Editor’s note: Every December the ReadWriteWeb team looks into the murky depths of the coming year and tries to predict the future. How did we do last year? Well, Facebook didn’t go public, Google Wave didn’t make a comeback, and Spotify didn’t make it to the U.S. But our forecasts for Google Chrome, cloud computing, Facebook and something we called the “iTablet” were spot on. What’s in store for 2011? All this week we’ll be posting our predictions. Let us know your prognostications in the comments.
1: There will be major opportunities and innovations around big data – storage, processing, analytics. “Data-driven” will be the new buzzword. “Data scientist” will be the new hot job. So in the spirit of the film The Graduate, I want to say one word to you. Just one word. “Statistics.”
2: Governments and corporations will continue their crackdown on “inappropriate” and “illegal” content online, using WikiLeaks and file sharing as the excuse. People will debate what’s protected under the First Amendment versus Terms of Service agreements.
3: Peer-to-peer services will expand, in part as a response to #2. P2P technologies and networks will improve, and new services will spring up that privilege trusted relationships.
4: “Not dead yet,” squeaks the Web. Thank you, HTML5.
5: Investor dollars will flow into the education technology sector, and there will be lots of acquisition activity in ed-tech as many large media, publishing, and tech companies stake their claim in the space.

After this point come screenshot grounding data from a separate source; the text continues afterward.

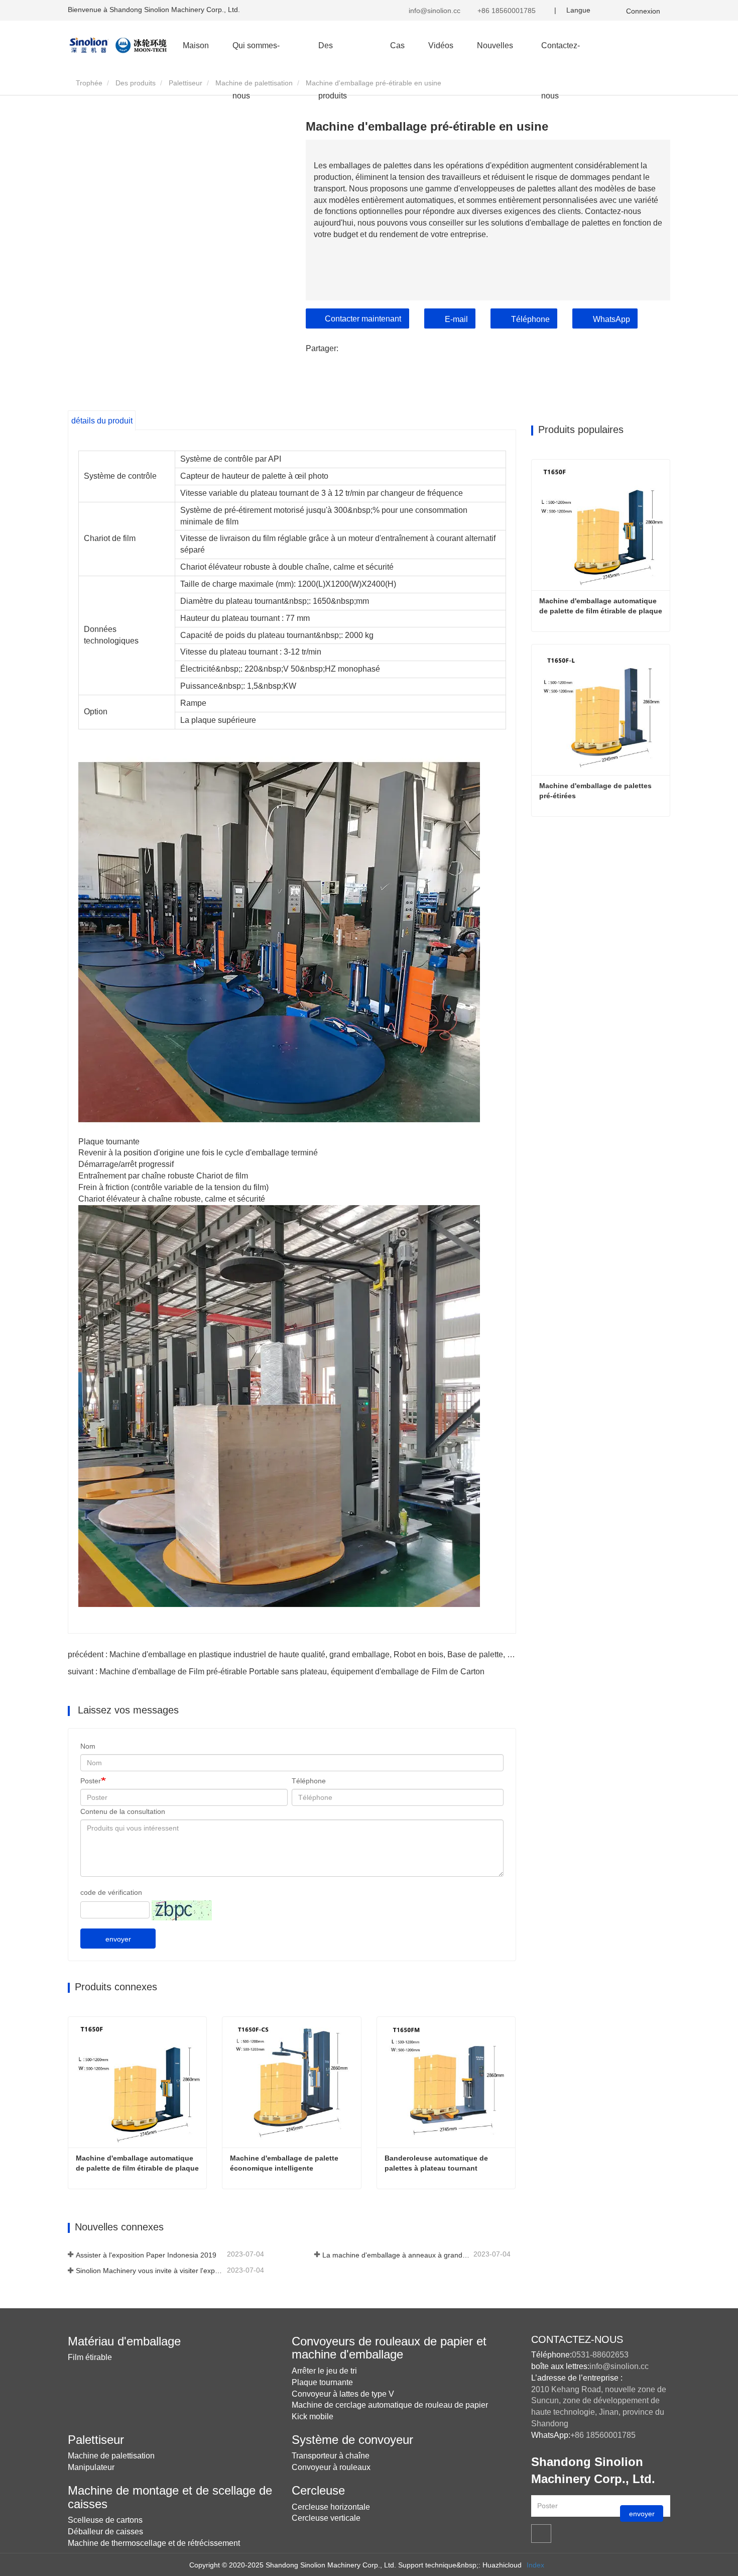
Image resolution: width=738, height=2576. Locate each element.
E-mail (456, 319)
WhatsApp (611, 319)
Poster (90, 1781)
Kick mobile (312, 2416)
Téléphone (530, 319)
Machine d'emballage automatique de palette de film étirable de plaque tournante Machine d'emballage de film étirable (138, 2163)
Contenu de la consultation (122, 1811)
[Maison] (118, 45)
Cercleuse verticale (326, 2518)
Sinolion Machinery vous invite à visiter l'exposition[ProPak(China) (150, 2271)
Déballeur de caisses (105, 2531)
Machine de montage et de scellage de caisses (170, 2497)
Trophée (88, 83)
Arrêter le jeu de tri (324, 2371)
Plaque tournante (322, 2382)
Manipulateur (91, 2467)
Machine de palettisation (254, 83)
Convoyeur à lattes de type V (343, 2394)
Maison (196, 45)
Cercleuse (318, 2490)
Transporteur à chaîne (331, 2455)
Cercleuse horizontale (331, 2507)
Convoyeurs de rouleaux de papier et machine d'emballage (389, 2347)
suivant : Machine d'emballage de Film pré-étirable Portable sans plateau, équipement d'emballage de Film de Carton (276, 1671)
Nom (87, 1746)
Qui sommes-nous (256, 56)
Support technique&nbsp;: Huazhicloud (460, 2565)
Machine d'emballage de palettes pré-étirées (596, 791)
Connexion (643, 11)
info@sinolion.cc (433, 11)
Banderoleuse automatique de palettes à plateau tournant (437, 2163)
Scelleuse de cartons (105, 2520)
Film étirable (90, 2357)
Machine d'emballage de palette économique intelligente (285, 2163)
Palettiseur (185, 83)
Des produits (135, 83)
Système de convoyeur (352, 2439)
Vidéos (440, 45)
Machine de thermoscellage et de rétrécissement (154, 2543)
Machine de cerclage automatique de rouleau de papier (390, 2405)
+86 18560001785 (505, 11)
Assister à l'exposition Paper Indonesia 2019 (146, 2255)
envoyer (118, 1939)
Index (535, 2565)
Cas (397, 45)
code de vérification (111, 1892)
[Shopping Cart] (612, 10)
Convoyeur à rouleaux (331, 2467)
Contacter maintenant (363, 318)
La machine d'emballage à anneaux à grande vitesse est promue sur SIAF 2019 (396, 2255)
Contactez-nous (560, 56)
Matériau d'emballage (124, 2341)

But there will also be several ed-tech scandals (test-score related) and failures (yes, Kno).
6: Openly-licensed content – open education resources, open source, open data – will thrive, as more people question outmoded intellectual property laws. Nonetheless, there’ll still be patent and copyright infringement lawsuits aplenty.
7: Mobile payments will explode, and our phones will increasingly become our wallets. The growth will not lie solely with apps and in-app purchases on smartphones, but will come from carrier billing arrangements on all types of mobile phones.
8: Tablets will be the hot device of 2011 – a lot of new buyers, a lot of new manufacturers. Most of the latter will suck, and the iPad will continue to dominate sales (and app sales) until late in the year when a decent Android tablet is released. Despite over a year to prepare, it will fail to have a better name than “iPad.”
9: Maker Fairs will flourish. Hobbyists will build mind-blowingly cool projects. And inspired by the likes of Kinect, Scratch, and LegoMindstorms, legions of kids will be inspired to become builders and hackers.